Лена знала, что соседкина дочка Алена была замужем за военным моряком и жила вместе с мужем и дочкой Светочкой в далеком Северодвинске, приезжая к матери только в отпуск. Надежда уже рылась в чемодане и достала оттуда вылинявшие голубые джинсы.
– Примерь-ка, они тебе будут впору.
– Да чем мои-то джинсы плохи? – недоумевала Лена.
– Сейчас узнаешь. – Надежда принесла ножницы и мигом разорвала джинсы на коленках.
– Надевай!
– Холодно же, – поморщилась Лена.
– Ничего, не рассыплешься, – приструнила ее Надежда. – Так, свитерок этот черный можешь оставить, а сверху вот это надень, – она протянула старую рубашку своего мужа Сан Саныча, фланелевую, в серую и зеленую клетку.
– Волосы убрать, – бормотала Лена. – По волосам сразу опознают, если что.
– Да, волосы обязательно спрятать… Что они там носят-то?
– Найдем! – настала очередь Лены сорваться с места.
Через две минуты она вернулась. Волосы были убраны под странный головной убор – черный кожаный не то платок, не то шапочка, к тому же вся в черепах.
– Это что ж такое? – изумилась Надежда.
– Называется бандана! – гордо сообщила Лена.
– Ну надо же! А я и не знала, – вздохнула Надежда. – Теперь все отлично, только… Надо бы чего-нибудь зелененького… Тени, что ли, наведи… И руки, лак сотри и ногти обстриги как можно короче.
– Жалко! – вздохнула Лена. – Никак нельзя длинные оставить?
Надежда даже задохнулась от возмущения.
– Это же художники!

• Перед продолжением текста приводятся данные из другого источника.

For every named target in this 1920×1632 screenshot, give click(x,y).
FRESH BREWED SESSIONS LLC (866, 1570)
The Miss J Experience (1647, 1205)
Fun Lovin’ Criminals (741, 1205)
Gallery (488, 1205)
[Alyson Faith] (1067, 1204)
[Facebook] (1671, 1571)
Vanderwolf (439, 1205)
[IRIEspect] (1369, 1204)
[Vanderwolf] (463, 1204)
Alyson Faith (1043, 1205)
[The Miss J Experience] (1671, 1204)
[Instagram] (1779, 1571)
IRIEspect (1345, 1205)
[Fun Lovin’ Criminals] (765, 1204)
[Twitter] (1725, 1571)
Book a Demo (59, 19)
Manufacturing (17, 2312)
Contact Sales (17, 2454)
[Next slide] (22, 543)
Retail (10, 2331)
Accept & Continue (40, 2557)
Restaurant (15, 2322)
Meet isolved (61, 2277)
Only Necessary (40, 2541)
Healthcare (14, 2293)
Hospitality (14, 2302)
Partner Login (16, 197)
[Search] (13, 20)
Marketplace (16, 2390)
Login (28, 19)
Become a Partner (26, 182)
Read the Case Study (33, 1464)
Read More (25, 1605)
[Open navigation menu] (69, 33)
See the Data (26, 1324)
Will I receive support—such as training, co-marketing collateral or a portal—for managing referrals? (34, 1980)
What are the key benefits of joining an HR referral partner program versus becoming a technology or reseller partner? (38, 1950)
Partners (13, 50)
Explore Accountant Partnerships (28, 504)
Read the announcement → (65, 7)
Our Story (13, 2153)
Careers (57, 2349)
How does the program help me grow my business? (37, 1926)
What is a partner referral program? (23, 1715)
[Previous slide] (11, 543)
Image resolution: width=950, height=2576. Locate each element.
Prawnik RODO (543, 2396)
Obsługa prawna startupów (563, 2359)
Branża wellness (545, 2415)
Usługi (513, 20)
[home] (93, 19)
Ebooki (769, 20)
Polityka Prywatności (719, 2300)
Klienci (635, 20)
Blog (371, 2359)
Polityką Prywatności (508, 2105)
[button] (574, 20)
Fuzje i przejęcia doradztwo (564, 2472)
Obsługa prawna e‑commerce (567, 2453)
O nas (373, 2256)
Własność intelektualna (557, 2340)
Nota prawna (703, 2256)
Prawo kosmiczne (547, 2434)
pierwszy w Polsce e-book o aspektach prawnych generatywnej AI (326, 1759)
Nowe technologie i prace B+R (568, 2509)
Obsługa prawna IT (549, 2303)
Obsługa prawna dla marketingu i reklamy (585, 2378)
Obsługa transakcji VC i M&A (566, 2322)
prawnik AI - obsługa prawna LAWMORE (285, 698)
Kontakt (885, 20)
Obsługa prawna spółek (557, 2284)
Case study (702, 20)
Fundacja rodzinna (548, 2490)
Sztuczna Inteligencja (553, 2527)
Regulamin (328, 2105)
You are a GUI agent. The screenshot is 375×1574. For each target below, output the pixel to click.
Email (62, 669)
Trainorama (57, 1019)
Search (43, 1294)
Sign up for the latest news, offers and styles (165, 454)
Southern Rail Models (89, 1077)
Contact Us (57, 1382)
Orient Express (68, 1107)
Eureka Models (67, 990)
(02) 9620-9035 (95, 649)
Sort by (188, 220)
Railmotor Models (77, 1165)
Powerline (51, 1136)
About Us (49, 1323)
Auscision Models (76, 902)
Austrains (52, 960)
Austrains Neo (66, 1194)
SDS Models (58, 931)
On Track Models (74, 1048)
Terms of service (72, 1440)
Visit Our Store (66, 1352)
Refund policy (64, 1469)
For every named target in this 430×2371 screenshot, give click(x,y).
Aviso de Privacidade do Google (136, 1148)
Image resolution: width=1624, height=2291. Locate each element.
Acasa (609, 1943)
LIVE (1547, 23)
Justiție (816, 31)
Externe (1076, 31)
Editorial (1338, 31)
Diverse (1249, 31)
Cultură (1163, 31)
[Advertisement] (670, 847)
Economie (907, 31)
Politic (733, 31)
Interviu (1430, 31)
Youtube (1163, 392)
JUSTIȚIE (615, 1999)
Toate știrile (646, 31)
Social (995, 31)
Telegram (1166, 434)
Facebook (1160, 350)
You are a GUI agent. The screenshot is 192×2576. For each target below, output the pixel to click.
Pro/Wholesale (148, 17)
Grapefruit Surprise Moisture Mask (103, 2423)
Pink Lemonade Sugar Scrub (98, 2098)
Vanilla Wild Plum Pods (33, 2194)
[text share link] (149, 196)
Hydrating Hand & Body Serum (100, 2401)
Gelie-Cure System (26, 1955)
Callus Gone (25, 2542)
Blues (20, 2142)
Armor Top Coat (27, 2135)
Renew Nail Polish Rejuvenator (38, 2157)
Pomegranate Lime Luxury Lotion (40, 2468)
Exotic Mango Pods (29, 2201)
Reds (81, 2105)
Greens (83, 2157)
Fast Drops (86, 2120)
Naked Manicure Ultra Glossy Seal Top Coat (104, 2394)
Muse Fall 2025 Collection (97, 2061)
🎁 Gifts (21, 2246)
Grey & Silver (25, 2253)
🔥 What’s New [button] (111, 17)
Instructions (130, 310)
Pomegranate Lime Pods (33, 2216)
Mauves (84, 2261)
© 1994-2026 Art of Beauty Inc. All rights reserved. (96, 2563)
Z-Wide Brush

Они же все время с краской возятся! Сама посуди: есть у них возможность маникюр делать?
Когда Лена поглядела на себя в зеркало, она в первый раз в жизни не узнала собственное отражение.
– Едем! – Надежда Николаевна была полна энергии.
В суматохе они чуть не забыли про картину.
В художественном магазине недалеко от Академии художеств они купили папку, в которых студенты носят эскизы и рисунки. Надежда специально уронила папку в грязь, чтобы не вызвал подозрения ее слишком новый вид.
– Ну, теперь надо идти.
– Куда идти, что я там скажу? – испугалась Лена.
– Да ты не бойся, – смягчилась Надежда. – Я тебя до двери провожу, надо же выяснить, какому профессору картину подкладывать.
Никто их не остановил. В холле, как в каждом уважающем себя учебном заведении, на видном месте висело расписание занятий.
– Так-так, сегодня у нас что? Среда. Вот написано: с двенадцати до двух техника живописи, класс профессора Аристархова. Номер двести четырнадцать. Вперед!
– Я не могу, – прошептала Лена. – Боюсь ее нести, картину эту проклятую… Вдруг кто-то увидит?
– Да кто тут увидит? – увещевала ее Надежда тоже шепотом. – Ты пойми: этих холстов тут – как листьев в лесу, а где лучше всего спрятать лист, как не в гуще деревьев? А где лучше всего спрятать холст, как не среди других холстов?
– Но нам-то нужно, чтобы его быстрее нашли, – возразила Лена.
– Да, действительно… Совсем ты меня запутала! – рассердилась Надежда. – Иди уже!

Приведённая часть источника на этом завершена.